The performance of the system during the grid fault is assessed and the results are presented in Figure 10. Before 3 s, the system operates at rated values with the active power at 300 MW, while the reactive power from the inverter is around 0 MVAr, as shown in Figure 10d,e. At 3 s, a three-phase fault happens and the voltage of the converter is decreased to 0.13 pu, as shown in Figure 10a,b, which shows the grid side instantaneous voltage, the magnitude of the voltage decreases from 27 kV to 3.4 kV, and the voltage is dominated by the fundamental frequency component. After the severe AC fault, the converter operates on the current-limiting control mode, and the converter AC current magnitude is controlled at 0.59 MA, as shown in Figure 10c. After 200 ms, the fault is cleared. As can be seen in Figure 10a,b, the voltage recovers to 1 pu. The inverter is no longer working on the current-limiting mode and recovers to transmit the active power. As seen in Figure 10d, the active power generation is quickly restored after the fault clearance. Figure 10e shows the reactive power recovery performance, which can also be restored to 0 MVAr, although its recovery speed is slower than the active power generation.
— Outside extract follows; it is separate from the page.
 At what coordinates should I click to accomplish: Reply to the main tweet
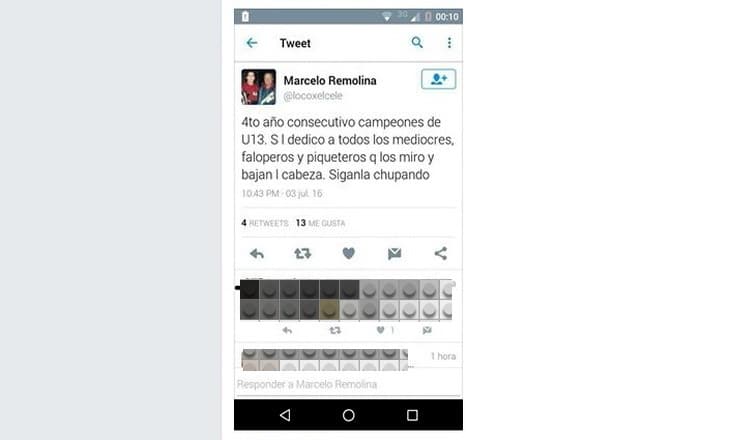257,254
4.4. Performance of System during the Transition from the Grid-Connected Mode to Islanded Mode

The performance of the system during the transition from the grid-connected mode to the islanded mode is evaluated and the results are presented in Figure 11. Before 3 s, the system works on the rated value, with the AC voltage at 1 pu, frequency at 60 Hz, DC voltage at 1.25 kV, active power at 300 MW, and reactive power at 3 MVar, as shown in Figure 11a–e. At 3 s, the inverter is disconnected from the grid. As can be seen in Figure 11a,b, the voltage and frequency experience some oscillation after the operation mode switch but can stabilize after 0.8 s. Figure 11e shows the reactive power output from the inverter. As seen, before and after the mode switch, the reactive power is decreased from 3.3 MVAr to 2 MVAr. Figure 11f shows the inverter current. As can be seen, the current is not disturbed by the mode switch.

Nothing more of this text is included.